The Bible is an ally, not an adversary, in the task of re-learning how to care for creation.

The prophets in both testaments call out to us, rousing us from our ecocidal slumber.

The reflective poems, warning tales, grand sagas and radical histories of scripture summon us to remember our origins and the ways of our ancestors; they invite us to imagine and work for a restorative future; and they call us to liberate and heal ourselves and our home places. 

To “see” these themes in scripture requires learning how to re-reading our sacred texts, and developing a capacity to research, teach and publish new perspectives.

 

 

 

 

©Bob Haverluck
2) “Re-placed” Theology, Spirituality, and Practices.   

Recycling, reducing energy use, and shopping responsibly are important, but much more is needed.  

The work of the church is to nurture critical theological reflection at all levels.

This prompts personal healing and recovery work, Sabbath Economics (including life-skills training in sustainability such as gardening, canning, and foraging), and political organizing efforts grounded in the local watershed and impacting wider issues of social, food, and environmental justice.

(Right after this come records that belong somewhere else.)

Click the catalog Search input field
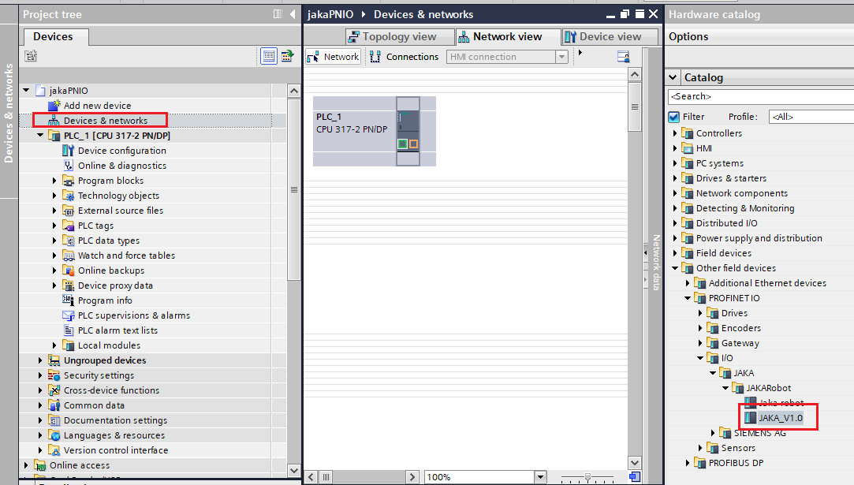 (x=759, y=96)
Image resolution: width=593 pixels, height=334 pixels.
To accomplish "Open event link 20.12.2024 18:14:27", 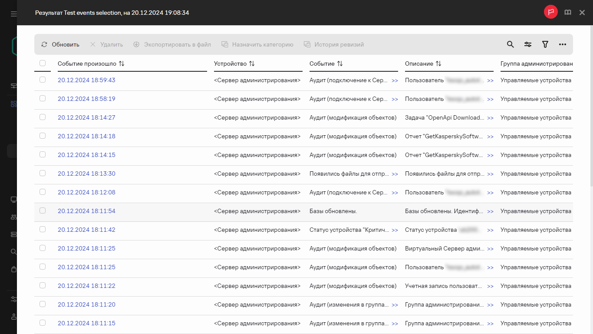I will pos(86,117).
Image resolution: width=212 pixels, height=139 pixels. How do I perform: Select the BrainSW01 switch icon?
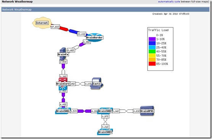[63, 111]
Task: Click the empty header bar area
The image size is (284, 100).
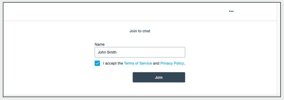Action: [116, 11]
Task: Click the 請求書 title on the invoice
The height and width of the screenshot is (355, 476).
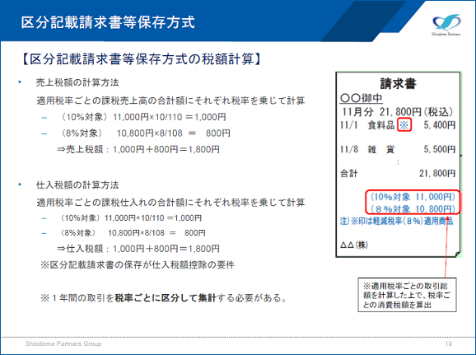Action: click(398, 83)
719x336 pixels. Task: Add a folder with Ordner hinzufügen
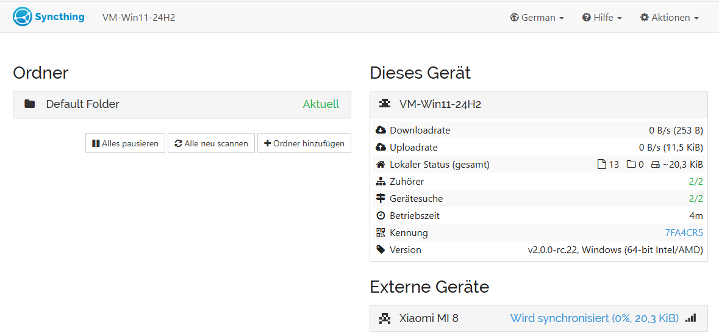(304, 143)
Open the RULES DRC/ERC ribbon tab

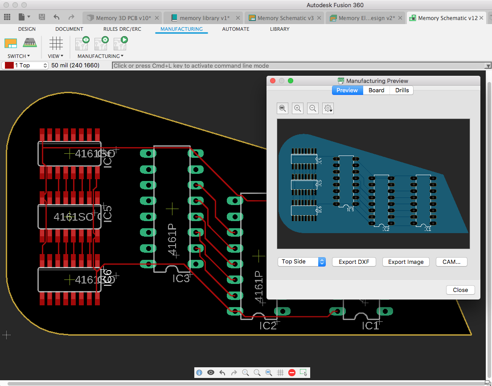coord(121,29)

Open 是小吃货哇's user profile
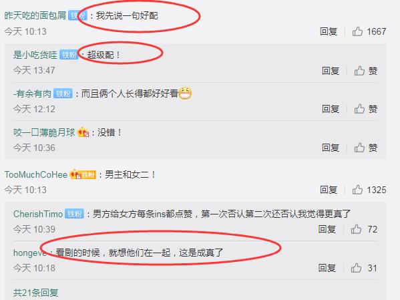[35, 55]
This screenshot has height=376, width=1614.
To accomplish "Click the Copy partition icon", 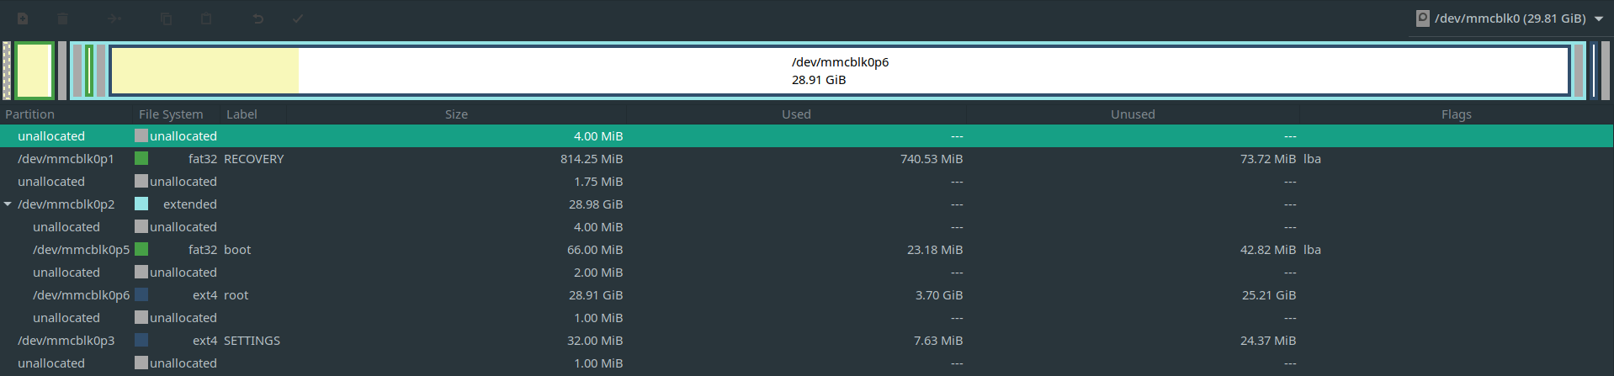I will [x=167, y=19].
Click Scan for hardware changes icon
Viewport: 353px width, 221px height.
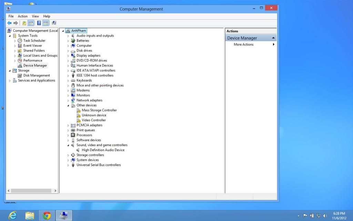[54, 23]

For an exercise in re-placed theological imagination go here; for further reflection on this concept go here.

 

 

©Bob Haverluck
3) Watershed Ecclesiology.

Be the church in your region by becoming a center for learning and loving local places as well as defending and restoring them.

All churchly practices, from prayer to liturgy and from Word to deed, help us deconstruct habits that objectify and exploit, and reconstruct our identity around connecting with God in this place and this time.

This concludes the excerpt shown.